(Collected data)
------------------------------------------------

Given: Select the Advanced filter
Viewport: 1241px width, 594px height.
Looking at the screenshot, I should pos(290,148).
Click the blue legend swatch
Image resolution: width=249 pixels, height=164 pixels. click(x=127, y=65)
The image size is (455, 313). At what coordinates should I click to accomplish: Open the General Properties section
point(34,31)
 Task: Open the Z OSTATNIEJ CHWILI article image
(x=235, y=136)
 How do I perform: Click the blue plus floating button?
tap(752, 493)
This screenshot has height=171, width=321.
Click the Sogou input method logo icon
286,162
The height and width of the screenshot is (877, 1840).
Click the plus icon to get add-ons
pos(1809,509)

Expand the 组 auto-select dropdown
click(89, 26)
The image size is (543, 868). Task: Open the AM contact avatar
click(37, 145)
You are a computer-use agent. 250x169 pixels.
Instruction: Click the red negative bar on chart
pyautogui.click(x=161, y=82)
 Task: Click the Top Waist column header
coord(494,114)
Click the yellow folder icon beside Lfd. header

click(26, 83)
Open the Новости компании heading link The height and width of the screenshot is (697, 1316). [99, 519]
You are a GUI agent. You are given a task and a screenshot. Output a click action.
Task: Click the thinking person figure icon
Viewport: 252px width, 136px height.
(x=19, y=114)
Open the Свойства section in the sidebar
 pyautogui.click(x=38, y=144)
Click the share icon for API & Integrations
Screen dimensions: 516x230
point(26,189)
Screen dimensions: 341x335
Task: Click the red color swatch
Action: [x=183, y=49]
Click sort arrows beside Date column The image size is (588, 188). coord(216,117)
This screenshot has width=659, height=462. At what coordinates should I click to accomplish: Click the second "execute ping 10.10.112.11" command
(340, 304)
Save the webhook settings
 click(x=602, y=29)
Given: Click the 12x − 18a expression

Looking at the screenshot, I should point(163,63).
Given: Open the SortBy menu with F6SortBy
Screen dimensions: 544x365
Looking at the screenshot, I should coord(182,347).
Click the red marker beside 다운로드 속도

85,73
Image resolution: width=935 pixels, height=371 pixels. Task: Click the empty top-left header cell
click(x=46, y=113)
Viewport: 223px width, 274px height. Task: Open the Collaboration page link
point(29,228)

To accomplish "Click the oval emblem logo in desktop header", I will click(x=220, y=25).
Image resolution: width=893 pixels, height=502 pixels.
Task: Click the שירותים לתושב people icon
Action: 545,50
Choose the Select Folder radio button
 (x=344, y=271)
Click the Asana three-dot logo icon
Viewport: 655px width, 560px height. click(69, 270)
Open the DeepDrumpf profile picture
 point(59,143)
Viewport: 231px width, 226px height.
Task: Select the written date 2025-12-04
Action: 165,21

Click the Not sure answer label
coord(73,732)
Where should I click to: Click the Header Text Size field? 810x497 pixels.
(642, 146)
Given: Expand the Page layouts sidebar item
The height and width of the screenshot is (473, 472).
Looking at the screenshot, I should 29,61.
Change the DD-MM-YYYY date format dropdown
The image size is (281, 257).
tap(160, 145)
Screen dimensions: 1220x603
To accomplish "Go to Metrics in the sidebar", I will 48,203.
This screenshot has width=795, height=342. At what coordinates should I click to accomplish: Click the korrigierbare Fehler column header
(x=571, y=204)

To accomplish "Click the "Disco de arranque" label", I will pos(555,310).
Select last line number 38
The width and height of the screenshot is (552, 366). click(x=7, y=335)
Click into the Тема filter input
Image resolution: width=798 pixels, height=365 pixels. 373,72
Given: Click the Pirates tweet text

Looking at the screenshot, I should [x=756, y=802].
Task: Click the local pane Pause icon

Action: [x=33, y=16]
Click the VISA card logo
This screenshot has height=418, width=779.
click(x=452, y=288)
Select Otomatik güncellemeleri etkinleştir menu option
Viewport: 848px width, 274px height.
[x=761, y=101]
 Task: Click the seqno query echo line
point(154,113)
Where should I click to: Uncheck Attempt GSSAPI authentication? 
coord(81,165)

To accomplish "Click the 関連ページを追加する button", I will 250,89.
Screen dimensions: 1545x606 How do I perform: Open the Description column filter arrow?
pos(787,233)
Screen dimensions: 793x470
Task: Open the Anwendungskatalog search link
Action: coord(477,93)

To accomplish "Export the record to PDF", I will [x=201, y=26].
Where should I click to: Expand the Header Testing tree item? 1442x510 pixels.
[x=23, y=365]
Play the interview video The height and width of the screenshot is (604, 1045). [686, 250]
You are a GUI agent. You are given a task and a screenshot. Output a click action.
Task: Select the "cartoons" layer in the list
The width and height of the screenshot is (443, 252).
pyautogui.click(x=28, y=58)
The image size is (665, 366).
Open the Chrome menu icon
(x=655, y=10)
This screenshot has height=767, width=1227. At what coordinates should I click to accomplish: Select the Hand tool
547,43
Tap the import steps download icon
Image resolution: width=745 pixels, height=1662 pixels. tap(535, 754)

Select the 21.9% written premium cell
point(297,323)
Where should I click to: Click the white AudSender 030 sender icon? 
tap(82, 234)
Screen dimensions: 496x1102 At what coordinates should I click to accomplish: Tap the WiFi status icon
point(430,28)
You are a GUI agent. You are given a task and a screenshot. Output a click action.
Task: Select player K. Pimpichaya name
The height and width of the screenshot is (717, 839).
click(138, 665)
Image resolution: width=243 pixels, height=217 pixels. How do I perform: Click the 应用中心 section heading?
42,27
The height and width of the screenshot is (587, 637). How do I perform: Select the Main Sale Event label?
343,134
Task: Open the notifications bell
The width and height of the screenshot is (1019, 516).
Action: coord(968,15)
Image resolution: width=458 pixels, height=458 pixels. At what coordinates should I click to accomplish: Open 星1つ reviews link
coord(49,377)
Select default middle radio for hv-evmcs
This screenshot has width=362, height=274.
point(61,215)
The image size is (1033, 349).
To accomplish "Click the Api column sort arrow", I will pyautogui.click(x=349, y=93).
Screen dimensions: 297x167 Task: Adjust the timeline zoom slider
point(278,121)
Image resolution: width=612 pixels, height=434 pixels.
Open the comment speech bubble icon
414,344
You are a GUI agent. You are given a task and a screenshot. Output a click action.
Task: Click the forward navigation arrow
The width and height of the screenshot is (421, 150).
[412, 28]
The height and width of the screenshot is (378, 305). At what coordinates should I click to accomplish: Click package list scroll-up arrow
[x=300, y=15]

------------------------------------------------

In full and without alteration, reproduce the records above.

Given: Select the Advanced filter
Viewport: 1241px width, 594px height.
Looking at the screenshot, I should pos(290,148).
Click the blue legend swatch
Image resolution: width=249 pixels, height=164 pixels. click(x=127, y=65)
The image size is (455, 313). At what coordinates should I click to accomplish: Open the General Properties section
point(34,31)
 Task: Open the Z OSTATNIEJ CHWILI article image
(x=235, y=136)
 How do I perform: Click the blue plus floating button?
tap(752, 493)
This screenshot has height=171, width=321.
Click the Sogou input method logo icon
286,162
The height and width of the screenshot is (877, 1840).
Click the plus icon to get add-ons
pos(1809,509)

Expand the 组 auto-select dropdown
click(89, 26)
The image size is (543, 868). Task: Open the AM contact avatar
click(37, 145)
You are a computer-use agent. 250x169 pixels.
Instruction: Click the red negative bar on chart
pyautogui.click(x=161, y=82)
 Task: Click the Top Waist column header
coord(494,114)
Click the yellow folder icon beside Lfd. header

click(26, 83)
Open the Новости компании heading link The height and width of the screenshot is (697, 1316). [99, 519]
You are a GUI agent. You are given a task and a screenshot. Output a click action.
Task: Click the thinking person figure icon
Viewport: 252px width, 136px height.
(x=19, y=114)
Open the Свойства section in the sidebar
 pyautogui.click(x=38, y=144)
Click the share icon for API & Integrations
Screen dimensions: 516x230
point(26,189)
Screen dimensions: 341x335
Task: Click the red color swatch
Action: [x=183, y=49]
Click sort arrows beside Date column The image size is (588, 188). coord(216,117)
This screenshot has width=659, height=462. At what coordinates should I click to accomplish: Click the second "execute ping 10.10.112.11" command
(340, 304)
Save the webhook settings
 click(x=602, y=29)
Given: Click the 12x − 18a expression

Looking at the screenshot, I should point(163,63).
Given: Open the SortBy menu with F6SortBy
Screen dimensions: 544x365
Looking at the screenshot, I should coord(182,347).
Click the red marker beside 다운로드 속도

85,73
Image resolution: width=935 pixels, height=371 pixels. Task: Click the empty top-left header cell
click(x=46, y=113)
Viewport: 223px width, 274px height. Task: Open the Collaboration page link
point(29,228)

To accomplish "Click the oval emblem logo in desktop header", I will click(x=220, y=25).
Image resolution: width=893 pixels, height=502 pixels.
Task: Click the שירותים לתושב people icon
Action: 545,50
Choose the Select Folder radio button
 (x=344, y=271)
Click the Asana three-dot logo icon
Viewport: 655px width, 560px height. click(69, 270)
Open the DeepDrumpf profile picture
 point(59,143)
Viewport: 231px width, 226px height.
Task: Select the written date 2025-12-04
Action: 165,21

Click the Not sure answer label
coord(73,732)
Where should I click to: Click the Header Text Size field? 810x497 pixels.
(642, 146)
Given: Expand the Page layouts sidebar item
The height and width of the screenshot is (473, 472).
Looking at the screenshot, I should 29,61.
Change the DD-MM-YYYY date format dropdown
The image size is (281, 257).
tap(160, 145)
Screen dimensions: 1220x603
To accomplish "Go to Metrics in the sidebar", I will 48,203.
This screenshot has width=795, height=342. At what coordinates should I click to accomplish: Click the korrigierbare Fehler column header
(x=571, y=204)

To accomplish "Click the "Disco de arranque" label", I will pos(555,310).
Select last line number 38
The width and height of the screenshot is (552, 366). click(x=7, y=335)
Click into the Тема filter input
Image resolution: width=798 pixels, height=365 pixels. 373,72
Given: Click the Pirates tweet text

Looking at the screenshot, I should [x=756, y=802].
Task: Click the local pane Pause icon

Action: [x=33, y=16]
Click the VISA card logo
This screenshot has height=418, width=779.
click(x=452, y=288)
Select Otomatik güncellemeleri etkinleştir menu option
Viewport: 848px width, 274px height.
[x=761, y=101]
 Task: Click the seqno query echo line
point(154,113)
Where should I click to: Uncheck Attempt GSSAPI authentication? 
coord(81,165)

To accomplish "Click the 関連ページを追加する button", I will 250,89.
Screen dimensions: 1545x606 How do I perform: Open the Description column filter arrow?
pos(787,233)
Screen dimensions: 793x470
Task: Open the Anwendungskatalog search link
Action: coord(477,93)

To accomplish "Export the record to PDF", I will [x=201, y=26].
Where should I click to: Expand the Header Testing tree item? 1442x510 pixels.
[x=23, y=365]
Play the interview video The height and width of the screenshot is (604, 1045). [686, 250]
You are a GUI agent. You are given a task and a screenshot. Output a click action.
Task: Select the "cartoons" layer in the list
The width and height of the screenshot is (443, 252).
pyautogui.click(x=28, y=58)
The image size is (665, 366).
Open the Chrome menu icon
(x=655, y=10)
This screenshot has height=767, width=1227. At what coordinates should I click to accomplish: Select the Hand tool
547,43
Tap the import steps download icon
Image resolution: width=745 pixels, height=1662 pixels. tap(535, 754)

Select the 21.9% written premium cell
point(297,323)
Where should I click to: Click the white AudSender 030 sender icon? 
tap(82, 234)
Screen dimensions: 496x1102 At what coordinates should I click to accomplish: Tap the WiFi status icon
point(430,28)
You are a GUI agent. You are given a task and a screenshot. Output a click action.
Task: Select player K. Pimpichaya name
The height and width of the screenshot is (717, 839).
click(138, 665)
Image resolution: width=243 pixels, height=217 pixels. How do I perform: Click the 应用中心 section heading?
42,27
The height and width of the screenshot is (587, 637). How do I perform: Select the Main Sale Event label?
343,134
Task: Open the notifications bell
The width and height of the screenshot is (1019, 516).
Action: coord(968,15)
Image resolution: width=458 pixels, height=458 pixels. At what coordinates should I click to accomplish: Open 星1つ reviews link
coord(49,377)
Select default middle radio for hv-evmcs
This screenshot has width=362, height=274.
point(61,215)
The image size is (1033, 349).
To accomplish "Click the Api column sort arrow", I will pyautogui.click(x=349, y=93).
Screen dimensions: 297x167 Task: Adjust the timeline zoom slider
point(278,121)
Image resolution: width=612 pixels, height=434 pixels.
Open the comment speech bubble icon
414,344
You are a GUI agent. You are given a task and a screenshot. Output a click action.
Task: Click the forward navigation arrow
The width and height of the screenshot is (421, 150).
[412, 28]
The height and width of the screenshot is (378, 305). At what coordinates should I click to accomplish: Click package list scroll-up arrow
[x=300, y=15]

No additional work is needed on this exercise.